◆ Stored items
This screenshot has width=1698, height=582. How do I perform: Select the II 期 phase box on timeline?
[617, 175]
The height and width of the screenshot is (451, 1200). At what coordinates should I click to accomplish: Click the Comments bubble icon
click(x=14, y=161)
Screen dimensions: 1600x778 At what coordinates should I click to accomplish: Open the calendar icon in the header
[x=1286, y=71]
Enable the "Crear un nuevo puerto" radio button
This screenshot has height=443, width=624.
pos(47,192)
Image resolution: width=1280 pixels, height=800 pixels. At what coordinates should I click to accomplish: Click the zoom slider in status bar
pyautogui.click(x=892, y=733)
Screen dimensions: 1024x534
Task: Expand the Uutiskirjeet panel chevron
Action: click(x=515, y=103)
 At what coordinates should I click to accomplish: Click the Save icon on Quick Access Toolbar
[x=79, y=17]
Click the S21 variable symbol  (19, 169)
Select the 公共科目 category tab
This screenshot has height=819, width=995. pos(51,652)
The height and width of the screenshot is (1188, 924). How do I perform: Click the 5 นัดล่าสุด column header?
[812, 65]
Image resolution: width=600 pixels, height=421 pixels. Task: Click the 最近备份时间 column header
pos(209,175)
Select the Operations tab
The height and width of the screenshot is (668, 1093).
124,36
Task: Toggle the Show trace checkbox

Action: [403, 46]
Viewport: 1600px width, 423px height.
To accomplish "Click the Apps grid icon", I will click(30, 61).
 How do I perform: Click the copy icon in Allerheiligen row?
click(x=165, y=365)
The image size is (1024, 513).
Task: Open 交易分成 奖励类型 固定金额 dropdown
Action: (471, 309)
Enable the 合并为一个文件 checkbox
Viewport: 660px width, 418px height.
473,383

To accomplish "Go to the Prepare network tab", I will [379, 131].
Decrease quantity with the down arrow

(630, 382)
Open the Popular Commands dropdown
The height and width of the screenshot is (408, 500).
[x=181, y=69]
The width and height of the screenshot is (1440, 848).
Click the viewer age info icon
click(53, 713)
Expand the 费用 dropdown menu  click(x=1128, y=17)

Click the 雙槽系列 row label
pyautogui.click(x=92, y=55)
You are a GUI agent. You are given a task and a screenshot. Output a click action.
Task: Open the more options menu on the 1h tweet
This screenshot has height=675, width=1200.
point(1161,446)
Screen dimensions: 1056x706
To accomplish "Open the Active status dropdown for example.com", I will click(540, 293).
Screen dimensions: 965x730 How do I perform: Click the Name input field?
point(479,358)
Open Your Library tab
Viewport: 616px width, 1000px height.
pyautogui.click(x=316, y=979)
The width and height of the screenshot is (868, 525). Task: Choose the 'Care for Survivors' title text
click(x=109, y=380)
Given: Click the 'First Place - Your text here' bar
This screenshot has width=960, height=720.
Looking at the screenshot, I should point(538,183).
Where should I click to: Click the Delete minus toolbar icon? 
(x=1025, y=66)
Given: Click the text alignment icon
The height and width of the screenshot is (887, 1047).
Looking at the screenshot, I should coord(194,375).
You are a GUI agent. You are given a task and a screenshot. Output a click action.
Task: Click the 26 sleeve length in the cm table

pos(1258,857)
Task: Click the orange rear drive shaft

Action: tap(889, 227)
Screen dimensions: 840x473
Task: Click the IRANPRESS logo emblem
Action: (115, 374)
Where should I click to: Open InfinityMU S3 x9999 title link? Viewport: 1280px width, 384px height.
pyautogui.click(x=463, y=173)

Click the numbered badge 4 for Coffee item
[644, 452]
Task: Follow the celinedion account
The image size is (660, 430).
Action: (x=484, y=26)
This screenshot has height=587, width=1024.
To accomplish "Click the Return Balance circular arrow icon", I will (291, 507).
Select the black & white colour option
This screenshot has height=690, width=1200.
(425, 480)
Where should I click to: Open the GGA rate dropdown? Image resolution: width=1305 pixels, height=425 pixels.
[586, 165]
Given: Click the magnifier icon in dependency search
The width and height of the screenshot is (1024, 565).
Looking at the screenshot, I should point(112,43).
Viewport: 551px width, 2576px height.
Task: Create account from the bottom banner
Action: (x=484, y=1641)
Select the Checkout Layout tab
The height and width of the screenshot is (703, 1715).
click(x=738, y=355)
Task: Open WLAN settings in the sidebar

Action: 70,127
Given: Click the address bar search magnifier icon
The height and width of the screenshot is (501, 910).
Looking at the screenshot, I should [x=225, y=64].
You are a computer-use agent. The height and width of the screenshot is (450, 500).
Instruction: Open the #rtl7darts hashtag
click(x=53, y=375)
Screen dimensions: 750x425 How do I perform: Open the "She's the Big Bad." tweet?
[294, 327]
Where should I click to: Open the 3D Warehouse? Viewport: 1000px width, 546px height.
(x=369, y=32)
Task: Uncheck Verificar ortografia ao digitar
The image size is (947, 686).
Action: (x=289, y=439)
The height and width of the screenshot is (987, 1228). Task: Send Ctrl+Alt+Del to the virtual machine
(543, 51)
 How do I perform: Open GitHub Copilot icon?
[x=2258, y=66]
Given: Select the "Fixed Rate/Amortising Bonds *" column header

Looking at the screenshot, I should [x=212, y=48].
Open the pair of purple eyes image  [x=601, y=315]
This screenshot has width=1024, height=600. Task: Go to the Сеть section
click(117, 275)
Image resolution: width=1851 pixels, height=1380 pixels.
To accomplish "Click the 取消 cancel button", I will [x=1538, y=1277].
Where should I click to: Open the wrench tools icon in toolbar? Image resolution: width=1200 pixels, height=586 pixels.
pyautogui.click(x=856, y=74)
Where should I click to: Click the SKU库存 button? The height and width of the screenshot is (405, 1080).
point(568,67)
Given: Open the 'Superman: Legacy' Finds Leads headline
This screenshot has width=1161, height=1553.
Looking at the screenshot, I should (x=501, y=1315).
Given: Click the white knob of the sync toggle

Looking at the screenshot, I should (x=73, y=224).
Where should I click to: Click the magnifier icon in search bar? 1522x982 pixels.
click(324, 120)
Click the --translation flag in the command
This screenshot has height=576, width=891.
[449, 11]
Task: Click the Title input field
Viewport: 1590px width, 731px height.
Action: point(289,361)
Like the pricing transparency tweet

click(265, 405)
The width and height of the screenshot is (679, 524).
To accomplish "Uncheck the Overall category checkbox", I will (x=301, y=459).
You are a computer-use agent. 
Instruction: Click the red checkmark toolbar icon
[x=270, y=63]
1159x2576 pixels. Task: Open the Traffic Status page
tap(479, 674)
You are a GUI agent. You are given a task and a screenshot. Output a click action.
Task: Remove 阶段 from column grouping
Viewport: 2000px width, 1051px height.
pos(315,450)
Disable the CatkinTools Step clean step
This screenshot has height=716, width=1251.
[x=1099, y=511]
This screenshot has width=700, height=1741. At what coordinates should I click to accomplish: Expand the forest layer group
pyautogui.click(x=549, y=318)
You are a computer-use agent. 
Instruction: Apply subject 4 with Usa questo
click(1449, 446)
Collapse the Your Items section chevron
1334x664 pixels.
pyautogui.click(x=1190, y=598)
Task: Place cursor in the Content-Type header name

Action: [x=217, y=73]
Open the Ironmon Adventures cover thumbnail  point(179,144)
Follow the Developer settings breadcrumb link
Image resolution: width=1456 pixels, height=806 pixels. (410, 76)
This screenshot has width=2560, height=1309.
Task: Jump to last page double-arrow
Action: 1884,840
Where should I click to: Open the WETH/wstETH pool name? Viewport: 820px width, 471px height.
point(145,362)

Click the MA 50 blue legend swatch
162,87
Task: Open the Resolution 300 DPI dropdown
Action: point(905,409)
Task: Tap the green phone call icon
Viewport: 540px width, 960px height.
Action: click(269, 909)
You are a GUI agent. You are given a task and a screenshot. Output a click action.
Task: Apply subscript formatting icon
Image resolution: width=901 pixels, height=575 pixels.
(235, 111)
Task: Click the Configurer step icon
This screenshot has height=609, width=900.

◆ EXERCISE
Return the data exactly. Include every record.

◆ REPLY
This screenshot has width=1698, height=582. How do I perform: Select the II 期 phase box on timeline?
[617, 175]
The height and width of the screenshot is (451, 1200). At what coordinates should I click to accomplish: Click the Comments bubble icon
click(x=14, y=161)
Screen dimensions: 1600x778 At what coordinates should I click to accomplish: Open the calendar icon in the header
[x=1286, y=71]
Enable the "Crear un nuevo puerto" radio button
This screenshot has height=443, width=624.
pos(47,192)
Image resolution: width=1280 pixels, height=800 pixels. At what coordinates should I click to accomplish: Click the zoom slider in status bar
pyautogui.click(x=892, y=733)
Screen dimensions: 1024x534
Task: Expand the Uutiskirjeet panel chevron
Action: click(x=515, y=103)
 At what coordinates should I click to accomplish: Click the Save icon on Quick Access Toolbar
[x=79, y=17]
Click the S21 variable symbol  (19, 169)
Select the 公共科目 category tab
This screenshot has height=819, width=995. pos(51,652)
The height and width of the screenshot is (1188, 924). How do I perform: Click the 5 นัดล่าสุด column header?
[812, 65]
Image resolution: width=600 pixels, height=421 pixels. Task: Click the 最近备份时间 column header
pos(209,175)
Select the Operations tab
The height and width of the screenshot is (668, 1093).
124,36
Task: Toggle the Show trace checkbox

Action: [403, 46]
Viewport: 1600px width, 423px height.
To accomplish "Click the Apps grid icon", I will click(30, 61).
 How do I perform: Click the copy icon in Allerheiligen row?
click(x=165, y=365)
The image size is (1024, 513).
Task: Open 交易分成 奖励类型 固定金额 dropdown
Action: (471, 309)
Enable the 合并为一个文件 checkbox
Viewport: 660px width, 418px height.
473,383

To accomplish "Go to the Prepare network tab", I will [379, 131].
Decrease quantity with the down arrow

(630, 382)
Open the Popular Commands dropdown
The height and width of the screenshot is (408, 500).
[x=181, y=69]
The width and height of the screenshot is (1440, 848).
Click the viewer age info icon
click(53, 713)
Expand the 费用 dropdown menu  click(x=1128, y=17)

Click the 雙槽系列 row label
pyautogui.click(x=92, y=55)
You are a GUI agent. You are given a task and a screenshot. Output a click action.
Task: Open the more options menu on the 1h tweet
This screenshot has height=675, width=1200.
point(1161,446)
Screen dimensions: 1056x706
To accomplish "Open the Active status dropdown for example.com", I will click(540, 293).
Screen dimensions: 965x730 How do I perform: Click the Name input field?
point(479,358)
Open Your Library tab
Viewport: 616px width, 1000px height.
pyautogui.click(x=316, y=979)
The width and height of the screenshot is (868, 525). Task: Choose the 'Care for Survivors' title text
click(x=109, y=380)
Given: Click the 'First Place - Your text here' bar
This screenshot has width=960, height=720.
Looking at the screenshot, I should point(538,183).
Where should I click to: Click the Delete minus toolbar icon? 
(x=1025, y=66)
Given: Click the text alignment icon
The height and width of the screenshot is (887, 1047).
Looking at the screenshot, I should coord(194,375).
You are a GUI agent. You are given a task and a screenshot. Output a click action.
Task: Click the 26 sleeve length in the cm table

pos(1258,857)
Task: Click the orange rear drive shaft

Action: tap(889, 227)
Screen dimensions: 840x473
Task: Click the IRANPRESS logo emblem
Action: (115, 374)
Where should I click to: Open InfinityMU S3 x9999 title link? Viewport: 1280px width, 384px height.
pyautogui.click(x=463, y=173)

Click the numbered badge 4 for Coffee item
[644, 452]
Task: Follow the celinedion account
The image size is (660, 430).
Action: (x=484, y=26)
This screenshot has height=587, width=1024.
To accomplish "Click the Return Balance circular arrow icon", I will (291, 507).
Select the black & white colour option
This screenshot has height=690, width=1200.
(425, 480)
Where should I click to: Open the GGA rate dropdown? Image resolution: width=1305 pixels, height=425 pixels.
[586, 165]
Given: Click the magnifier icon in dependency search
The width and height of the screenshot is (1024, 565).
Looking at the screenshot, I should point(112,43).
Viewport: 551px width, 2576px height.
Task: Create account from the bottom banner
Action: (x=484, y=1641)
Select the Checkout Layout tab
The height and width of the screenshot is (703, 1715).
click(x=738, y=355)
Task: Open WLAN settings in the sidebar

Action: 70,127
Given: Click the address bar search magnifier icon
The height and width of the screenshot is (501, 910).
Looking at the screenshot, I should [x=225, y=64].
You are a computer-use agent. The height and width of the screenshot is (450, 500).
Instruction: Open the #rtl7darts hashtag
click(x=53, y=375)
Screen dimensions: 750x425 How do I perform: Open the "She's the Big Bad." tweet?
[294, 327]
Where should I click to: Open the 3D Warehouse? Viewport: 1000px width, 546px height.
(x=369, y=32)
Task: Uncheck Verificar ortografia ao digitar
The image size is (947, 686).
Action: (x=289, y=439)
The height and width of the screenshot is (987, 1228). Task: Send Ctrl+Alt+Del to the virtual machine
(543, 51)
 How do I perform: Open GitHub Copilot icon?
[x=2258, y=66]
Given: Select the "Fixed Rate/Amortising Bonds *" column header

Looking at the screenshot, I should [x=212, y=48].
Open the pair of purple eyes image  [x=601, y=315]
This screenshot has width=1024, height=600. Task: Go to the Сеть section
click(117, 275)
Image resolution: width=1851 pixels, height=1380 pixels.
To accomplish "Click the 取消 cancel button", I will [x=1538, y=1277].
Where should I click to: Open the wrench tools icon in toolbar? Image resolution: width=1200 pixels, height=586 pixels.
pyautogui.click(x=856, y=74)
Where should I click to: Click the SKU库存 button? The height and width of the screenshot is (405, 1080).
point(568,67)
Given: Open the 'Superman: Legacy' Finds Leads headline
This screenshot has width=1161, height=1553.
Looking at the screenshot, I should (x=501, y=1315).
Given: Click the white knob of the sync toggle

Looking at the screenshot, I should (x=73, y=224).
Where should I click to: Click the magnifier icon in search bar? 1522x982 pixels.
click(324, 120)
Click the --translation flag in the command
This screenshot has height=576, width=891.
[449, 11]
Task: Click the Title input field
Viewport: 1590px width, 731px height.
Action: point(289,361)
Like the pricing transparency tweet

click(265, 405)
The width and height of the screenshot is (679, 524).
To accomplish "Uncheck the Overall category checkbox", I will (x=301, y=459).
You are a computer-use agent. 
Instruction: Click the red checkmark toolbar icon
[x=270, y=63]
1159x2576 pixels. Task: Open the Traffic Status page
tap(479, 674)
You are a GUI agent. You are given a task and a screenshot. Output a click action.
Task: Remove 阶段 from column grouping
Viewport: 2000px width, 1051px height.
pos(315,450)
Disable the CatkinTools Step clean step
This screenshot has height=716, width=1251.
[x=1099, y=511]
This screenshot has width=700, height=1741. At what coordinates should I click to accomplish: Expand the forest layer group
pyautogui.click(x=549, y=318)
You are a computer-use agent. 
Instruction: Apply subject 4 with Usa questo
click(1449, 446)
Collapse the Your Items section chevron
1334x664 pixels.
pyautogui.click(x=1190, y=598)
Task: Place cursor in the Content-Type header name

Action: [x=217, y=73]
Open the Ironmon Adventures cover thumbnail  point(179,144)
Follow the Developer settings breadcrumb link
Image resolution: width=1456 pixels, height=806 pixels. (410, 76)
This screenshot has width=2560, height=1309.
Task: Jump to last page double-arrow
Action: 1884,840
Where should I click to: Open the WETH/wstETH pool name? Viewport: 820px width, 471px height.
point(145,362)

Click the MA 50 blue legend swatch
162,87
Task: Open the Resolution 300 DPI dropdown
Action: point(905,409)
Task: Tap the green phone call icon
Viewport: 540px width, 960px height.
Action: click(269, 909)
You are a GUI agent. You are given a task and a screenshot. Output a click action.
Task: Apply subscript formatting icon
Image resolution: width=901 pixels, height=575 pixels.
(235, 111)
Task: Click the Configurer step icon
This screenshot has height=609, width=900.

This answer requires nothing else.